→ Document extract:
*** Block opens ***
Women who undergo supracervical hysterectomy (SCH, not including the cervix) or total abdominal hysterectomy (TAH, including the cervix) achieve similar sexual functioning and quality of life 2 years after the procedure, according to a study supported by the Agency for Healthcare Research and Quality (HS09478). Lead author, Miriam Kuppermann, Ph.D., M.P.H., of the University of California, San Francisco, and colleagues randomly assigned 135 premenopausal women scheduled to undergo abdominal hysterectomy in four U.S. clinical centers to either SCH or TAH. Women underwent the procedures for uterine fibroids that caused bleeding, pressure, or pain or for abnormal uterine bleeding that did not respond to hormonal treatment.
*** Block closes ***
→ Data shown:
*** Block opens ***
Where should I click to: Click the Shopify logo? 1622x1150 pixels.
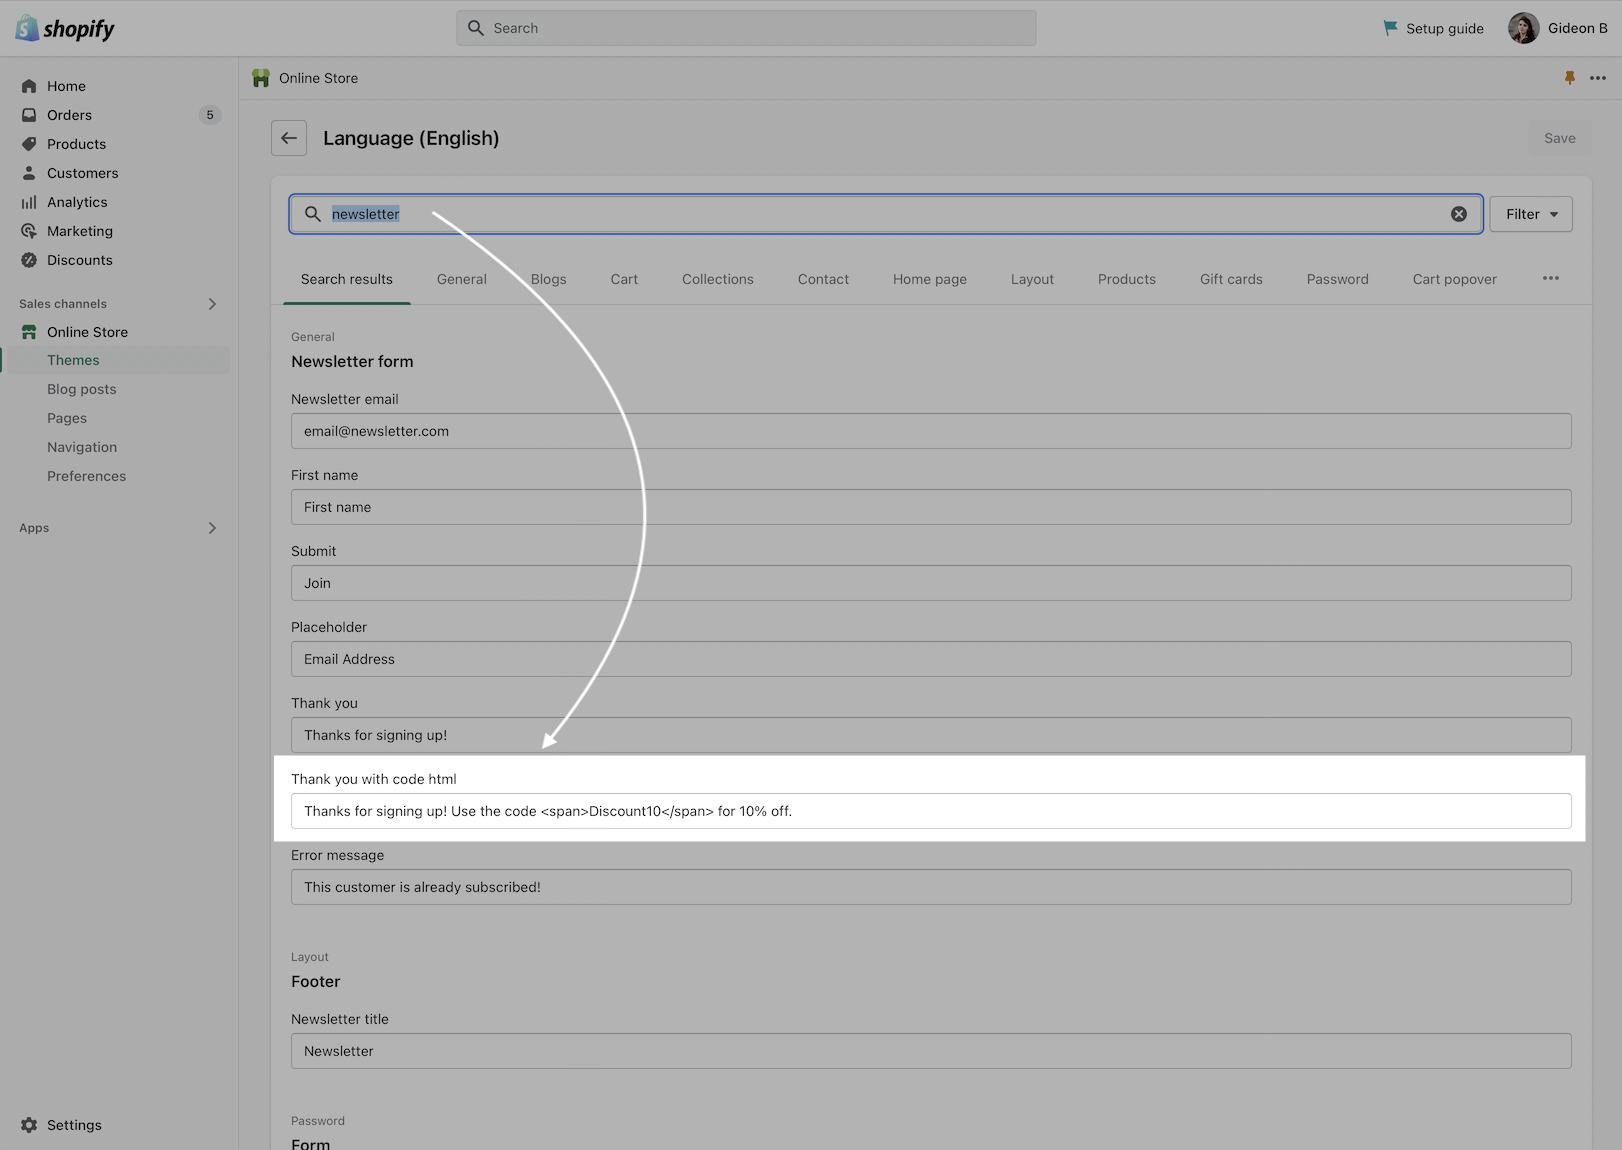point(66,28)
*** Block closes ***
*** Block opens ***
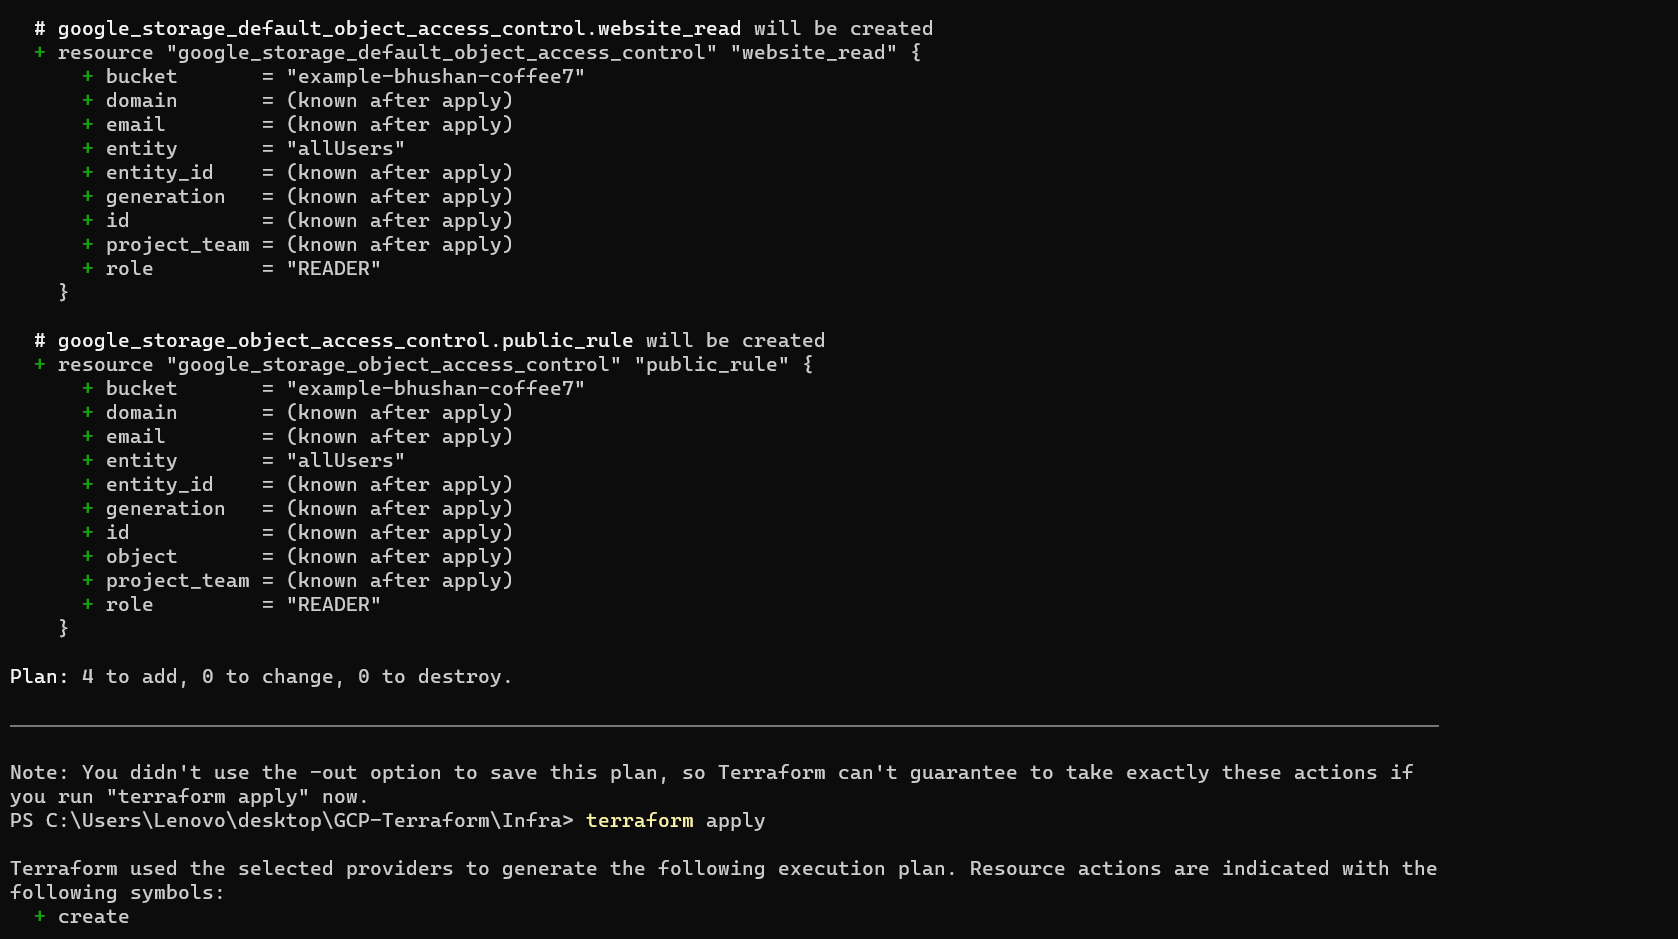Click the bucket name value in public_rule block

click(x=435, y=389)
*** Block closes ***
→ Questions on the material:
1. In the excerpt on the hysterectomy study, how many women were randomly assigned to one of the two procedures?
2. Continue the excerpt on the hysterectomy study from the point where it ends.

→ Responses for each task:
1. 135 premenopausal women.

2.
Researchers examined the women's sexual functioning 2 years later and health-related quality of life (HRQOL) at 6 months and at 2 years. Sexual problems improved dramatically in both groups during the first 6 months and reached a plateau by 1 year. At 2 years, both groups reported few problems with sexual functioning. On a scale of 0 to 100, with 100 meaning no problems, the SCH group scored an 82 and the TAH group scored an 80. Both groups also demonstrated substantial improvement in most HRQOL measures (psychological well-being, overall health, symptoms, and sleep problems).

More details are in "Sexual functioning after total compared with supracervical hysterectomy: A randomized trial," by Dr. Kuppermann, Robert L. Summitt Jr., M.D., R. Edward Varner, M.D., and others, in the June 2005 Obstetrics & Gynecology 105(6), pp. 1309-1318.